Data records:

▼▼▼

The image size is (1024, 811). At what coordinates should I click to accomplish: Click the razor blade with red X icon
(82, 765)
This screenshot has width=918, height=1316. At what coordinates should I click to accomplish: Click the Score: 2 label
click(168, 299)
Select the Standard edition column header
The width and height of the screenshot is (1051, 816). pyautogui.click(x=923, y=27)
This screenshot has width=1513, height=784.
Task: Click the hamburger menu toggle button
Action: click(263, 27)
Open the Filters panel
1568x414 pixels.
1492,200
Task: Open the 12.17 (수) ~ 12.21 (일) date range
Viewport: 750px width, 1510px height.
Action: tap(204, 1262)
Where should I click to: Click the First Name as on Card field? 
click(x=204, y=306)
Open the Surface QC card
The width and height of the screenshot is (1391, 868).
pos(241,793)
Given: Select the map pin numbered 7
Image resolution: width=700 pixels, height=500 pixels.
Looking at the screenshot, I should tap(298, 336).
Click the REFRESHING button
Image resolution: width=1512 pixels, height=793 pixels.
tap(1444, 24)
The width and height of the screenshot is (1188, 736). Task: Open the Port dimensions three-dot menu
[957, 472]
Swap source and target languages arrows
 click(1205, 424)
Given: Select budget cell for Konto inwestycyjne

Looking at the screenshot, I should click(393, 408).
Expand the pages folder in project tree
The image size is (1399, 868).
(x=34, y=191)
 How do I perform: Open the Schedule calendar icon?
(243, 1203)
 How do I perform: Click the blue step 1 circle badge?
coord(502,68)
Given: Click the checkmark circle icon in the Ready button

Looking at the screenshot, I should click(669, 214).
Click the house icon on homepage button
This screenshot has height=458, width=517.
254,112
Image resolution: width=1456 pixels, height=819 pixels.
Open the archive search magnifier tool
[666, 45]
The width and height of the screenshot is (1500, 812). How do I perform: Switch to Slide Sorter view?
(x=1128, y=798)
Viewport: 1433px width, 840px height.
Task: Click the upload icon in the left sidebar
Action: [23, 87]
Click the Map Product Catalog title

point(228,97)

▲▲▲

- TASK TO COMPLETE
Lines from the one holding "The width and height of the screenshot is (1500, 812)." to the last line of the records: return these exactly, and only these.

- ANSWER TO THE EXERCISE
The width and height of the screenshot is (1500, 812). How do I perform: Switch to Slide Sorter view?
(x=1128, y=798)
Viewport: 1433px width, 840px height.
Task: Click the upload icon in the left sidebar
Action: [23, 87]
Click the Map Product Catalog title

point(228,97)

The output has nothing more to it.